L’exemple vient d’en haut. Quand on passe la brosse à reluire, on est protégé, promu, propulsé vers les hautes sphères. Quand on rue dans les brancards, qu’on émet un avis contraire, on est vilipendé, humilié, renvoyé à ses chères études. A défaut de l’arme à gauche, on passe à la trappe. On rejoint les forces obscures. Ici l’ombre…
PS : toute ressemblance avec des personnes ou des situations existantes ou ayant existé ne saurait être que fortuite.
Article relayé par

Dav_
7 septembre, 2008 à 10:25
Beau texte. C’est vrai que Sarkozy a transformé l’Elysée en société de cour.
lediazec
7 septembre, 2008 à 10:27
Excellente lecture matinale. Il ne faut pas avoir peur de ressasser les choses, ni de dire jusqu’à satiété cette dérive fasciste que s’installe à l’intérieur même du corps institutionnel. Ne pas avoir peur de dénoncer les traîtres, les vendus, les frustrés et autres apprentis sorciers qui, a défaut d’avoir du talent, ont de la lèche l’art consommé.

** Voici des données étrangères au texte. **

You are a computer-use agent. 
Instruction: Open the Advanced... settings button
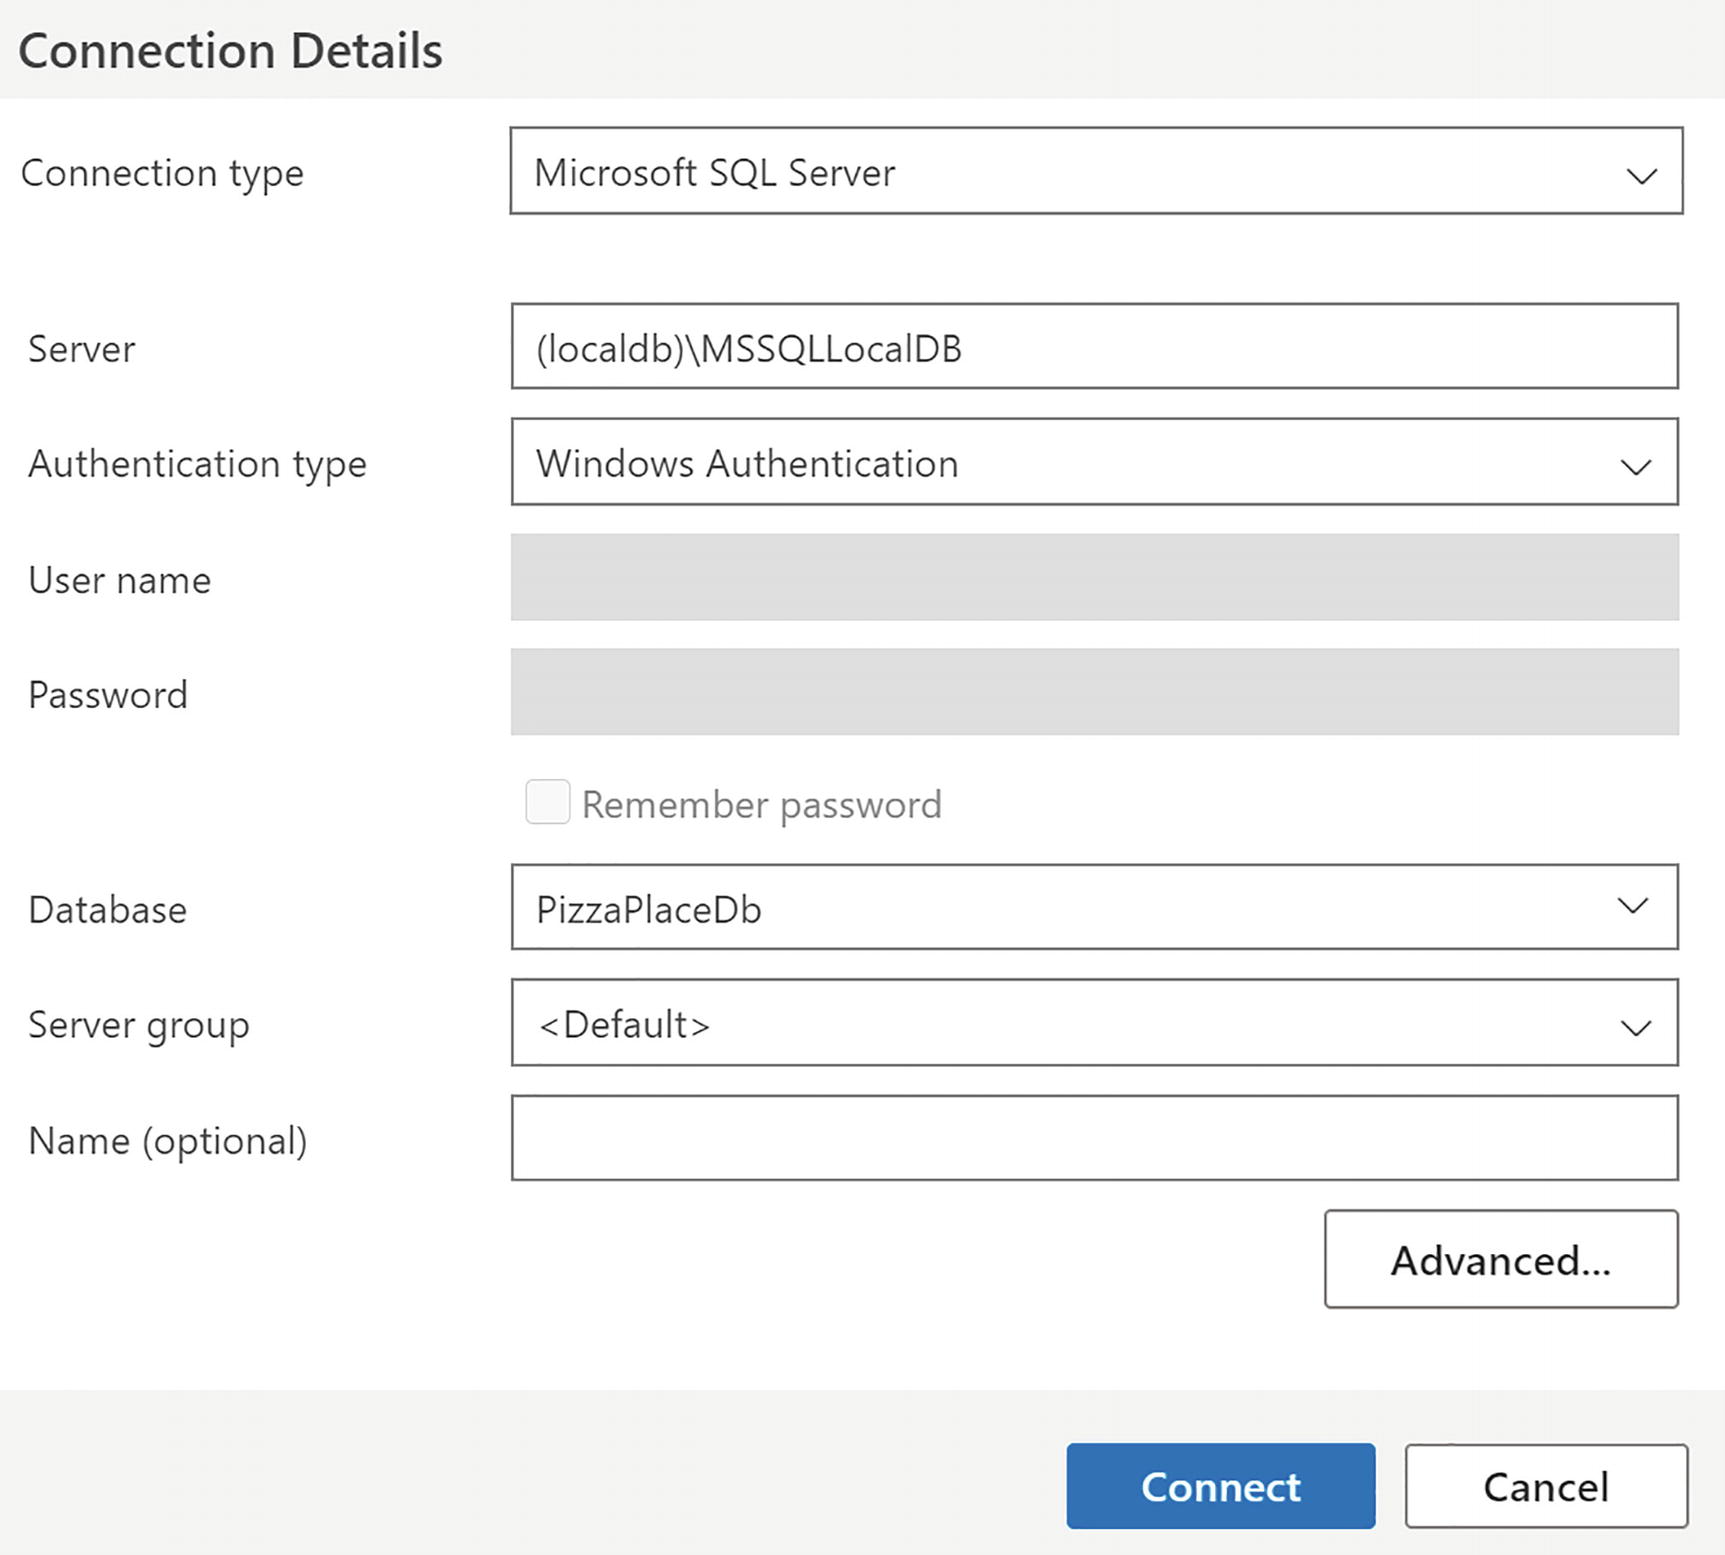pos(1500,1260)
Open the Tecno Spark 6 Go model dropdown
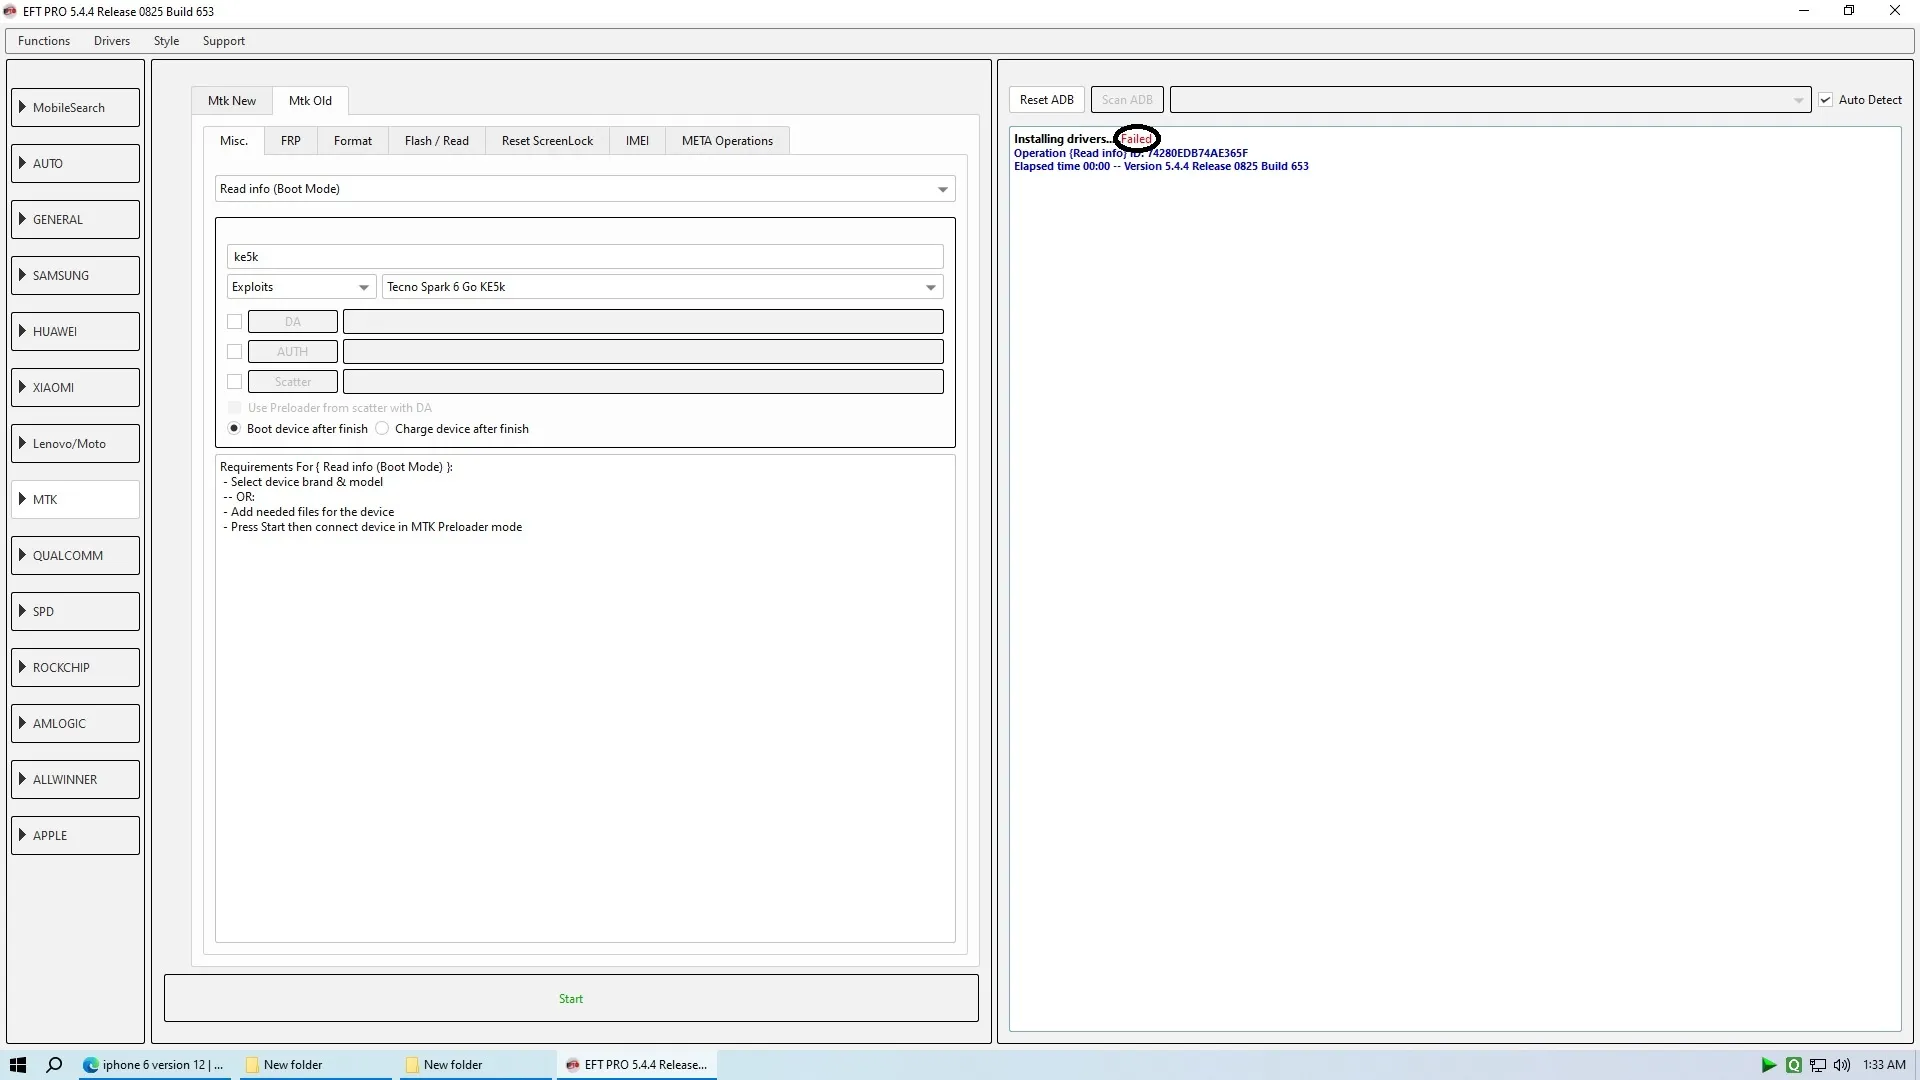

Je crains cependant, cher boeuf, que le doliprane ne soit hélas insuffisant pour ce genre de migraine.
Va falloir travailler à un nouveau vaccin !
Dav_
7 septembre, 2008 à 10:38
Personnellement, je pense que sur le plan de la politique intérieur du pays, il a fait des réformes nécessaires et importantes. Malheureusement, il a une fâcheuse tendance à se rapprocher du modèle berlusconien sur le plan diplomatique et dans sa démonstration du pouvoir. Le jadis expert de la communication a fait voler en éclats, la statue de grand homme d’Etat qu’il s’était lui-même construit.
Je suis extrêmement déçu de la tournure des événements et quand je vois Villepin à la télévision, lui le poète lyrique admirateur de Napoléon, j’ai comme un sentiment de vague à l’âme.